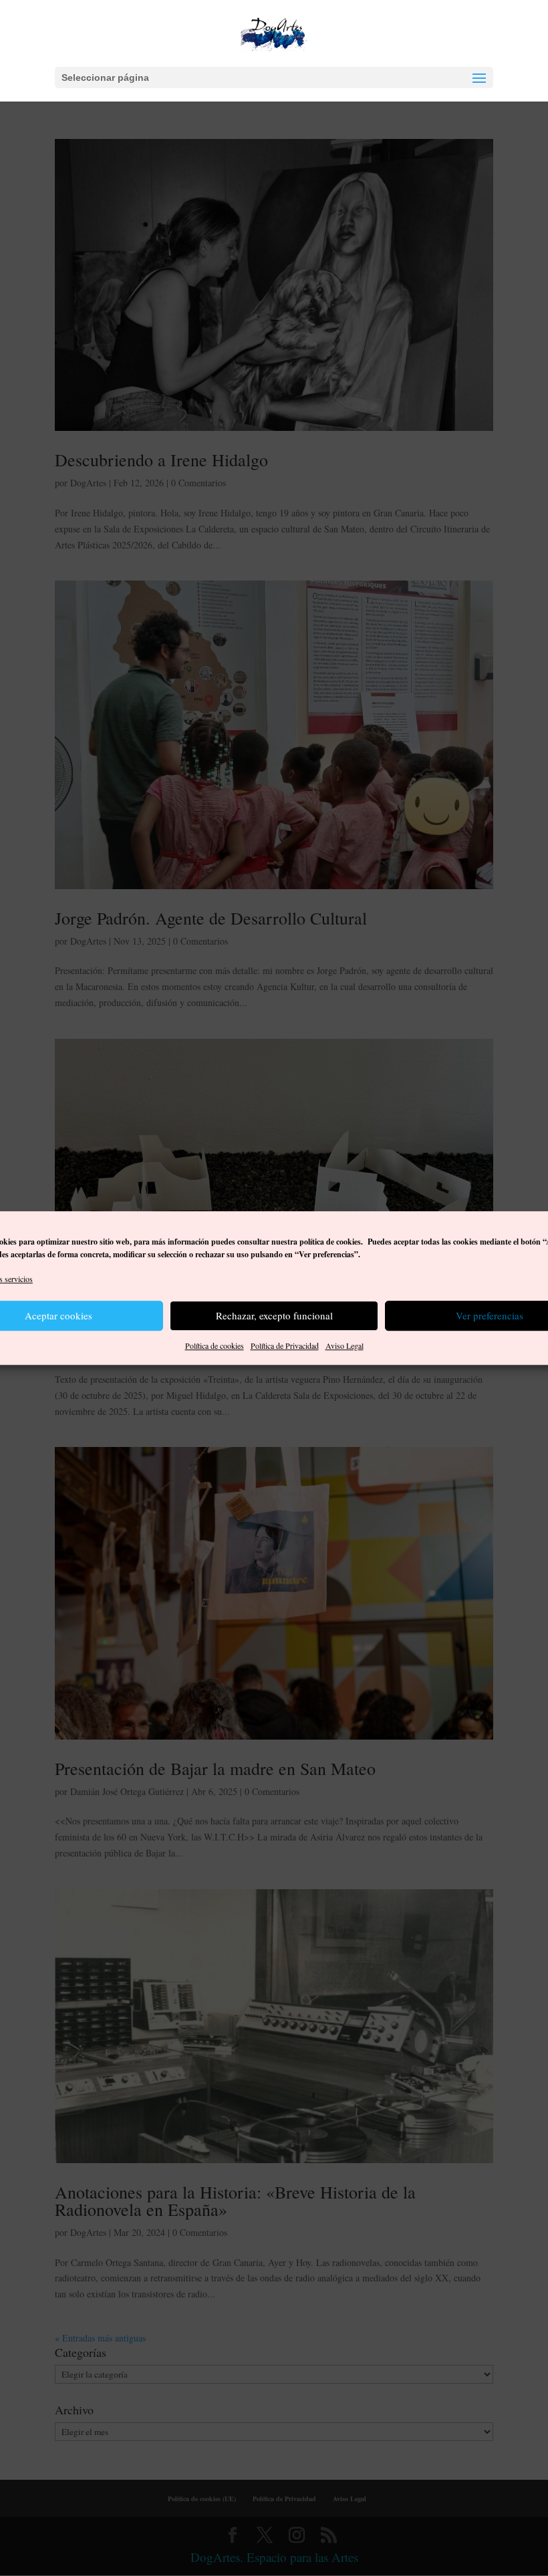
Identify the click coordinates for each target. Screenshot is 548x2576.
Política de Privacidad (285, 1345)
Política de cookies (214, 1345)
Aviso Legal (344, 1345)
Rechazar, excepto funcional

◆ **TASK PROMPT**
What are the lines from the one with "Política de Privacidad (285, 1345)" through the end of the records above? Set them down exactly, both ends included, and nothing else.

◆ **ANSWER FOR THIS EXERCISE**
Política de Privacidad (285, 1345)
Política de cookies (214, 1345)
Aviso Legal (344, 1345)
Rechazar, excepto funcional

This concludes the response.